Chi Sigma Iota ( or CSI) is the international and professional academic honor society for counseling students, counselor educators, and professional counselors. CSI is an active member of the Association of College Honor Societies (ACHS), where members and the society-at-large are protected by the standards set by ACHS. The society is a professional partner of the American Counseling Association (ACA).

History

CSI was established on January 1, 1985 with the chartering of the Alpha Chapter at Ohio University. In 1988, CSI negotiated with Rho Chi Sigma, the National Rehabilitation Counseling and Services Honor Society, to establish a single honor society for professional counselors. All chapters of Rho Chi Sigma were officially merged into CSI in March 1989.

Dr. Thomas J. Sweeney, Professor Emeritus of Counselor Education at Ohio University, was the founding President and the association’s first Executive Director. Dr. Sweeney retired as Executive Director of CSI in May 2012. CSI Headquarters Staff consists of Dr. Holly Hartwig Moorhead as the current Chief Executive Officer, Dr. Stephen D. Kennedy as the Chief Operating Officer.

Membership
CSI's membership includes both master's and doctoral level graduate students enrolled in counseling programs, professional counselors, and counselor educators. The association's bylaws state that membership is by invitation to students or graduates of an active chapter’s counselor education program.  To be eligible for membership, students must complete at least one semester of full-time graduate coursework in a counselor education degree program, earn a grade point average of 3.5 or higher on a 4.0 system, and be recommended for membership by the chapter as promising for endorsement as a professional counselor whose ethical judgment and behavior will be exemplary. Faculty and alumni of a chapter may be inducted into CSI if they meet the G.P.A. requirement as graduates of a counselor education program and are endorsed by the chapter.

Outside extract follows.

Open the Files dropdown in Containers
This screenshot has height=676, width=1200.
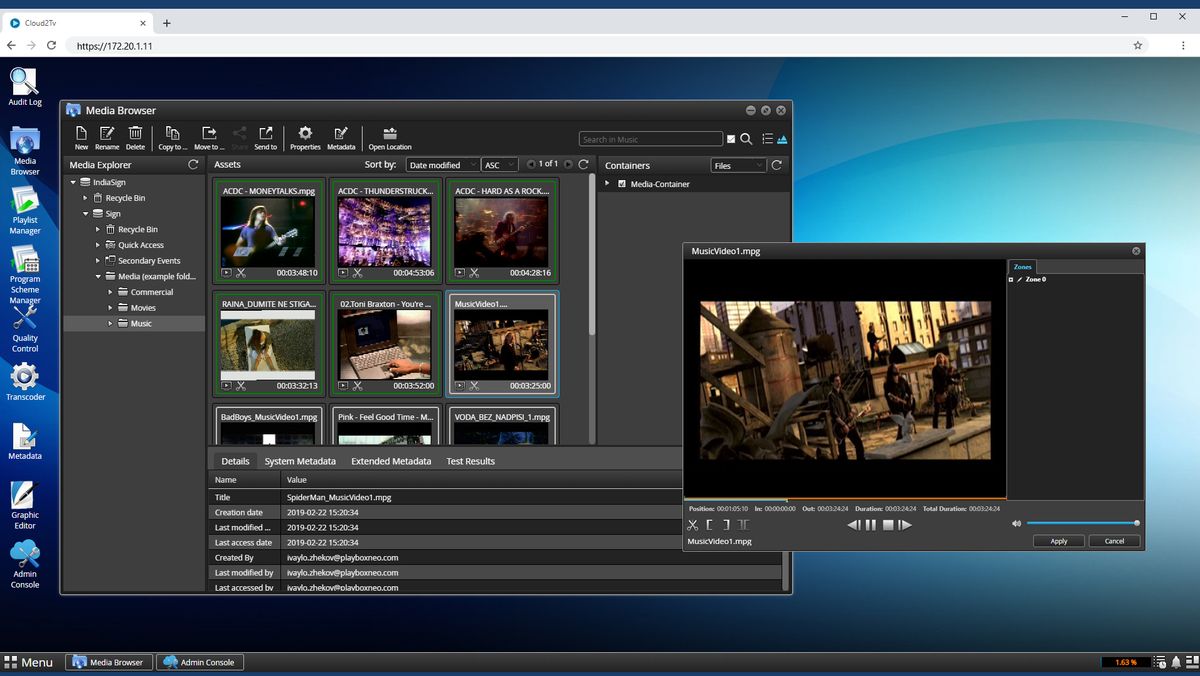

As of February 2020, Chi Sigma Iota has over 130,000 members who have been initiated into the Society through more than 400 chapters that have been chartered throughout our history. We are growing by welcoming over 7,000 new members and chartering new chapters each year. Our members are affiliated with campus-based chapters contributing to their counselor education programs and communities. Chapters are supported at least in part by funding from CSI New chapters of CSI may be established in counselor education training programs accredited by The Council for Accreditation of Counseling and Related Educational Programs (CACREP) or the Council on Rehabilitation Education (CORE) as well as programs that can achieve CACREP or CORE accreditation within the next five years.

Leadership

Each chapter of CSI has a Chapter Faculty Advisor and chapter officers. The Executive Council of CSI includes elected officers (President, President-Elect, Past President, Secretary, and Treasurer), two CSI Leadership Interns, and the Executive Director.  Active members of the Society can volunteer to chair or serve on CSI Committees and Review Panels for grants and awards, all of which receive charges from the Executive Council.  Members may also volunteer to serve on editorial review boards for the CSI Counselors' Bookshelf.

Presidents 
Dr. Amanda La Guardia, 2019-2020

Dr. Nicole Hill, 2018-2019

Dr. Barbara Herlihy, 2017-2018

Dr. Michael Brubaker, 2016-2017

Dr. Spencer Niles, 2015-2016

Dr. Craig Cashwell, 2014-2015

Dr. Andrea Dixon, 2013-2014

Dr. Victoria White Kress, 2012-2013

Dr. Casey A. Barrio Minton, 2011-2012

Dr. JoLynn V. Carney, 2010-2011

Dr. Catharina Y. Chang, 2009-2010

Dr. Donna A. Henderson, 2008-2009

Dr. June M. Williams, 2007-2008

Dr. Cynthia J. Osborn, 2006-2007

Dr. Richard J. Hazler, 2005-2006

Dr. Nancy E. Sherman, 2004-2005

Dr. Jamie S. Carney, 2003-2004

Dr. Geoffrey G. Yager, 2002-2003

Dr. Richard L. Percy, 2001-2002

Dr. Edwin L. Herr, 2000-2001

Dr. Don C. Locke, 1999-2000

Dr. William E. Name, 1998-1999

Dr. Mary Thomas Burke, 1997-1998

Dr. D. L. Warren, 1996-1997

Dr. Courtland C. Lee, 1995-1996

Dr. Judith G. Miranti, 1994-1995

Dr. Nicholas A. Vacc, 1993-1994

Dr. Carol A. Bobby, 1992-1993

Dr. Rose A. Cooper, 1991-1992

Dr. Larry Loesch, 1990-1991

Dr. Samuel T. Gladding, 1989-1990

Dr. Joseph R. Kandor, 1988-1989

Dr. Jane E. Myers, 1987-1988

Dr. Thomas J. Sweeney, 1985-1987

Publications

CSI publishes the Exemplar, a quarterly magazine for members, and the Journal of Counselor Leadership and Advocacy. In addition, selected books are endorsed for publication. Most recently, Professional Counseling Excellence through Leadership and Advocacy was selected for the 2012 Publication in Counselor Education and Supervision Award, given annually by the Association for Counselor Education and Supervision.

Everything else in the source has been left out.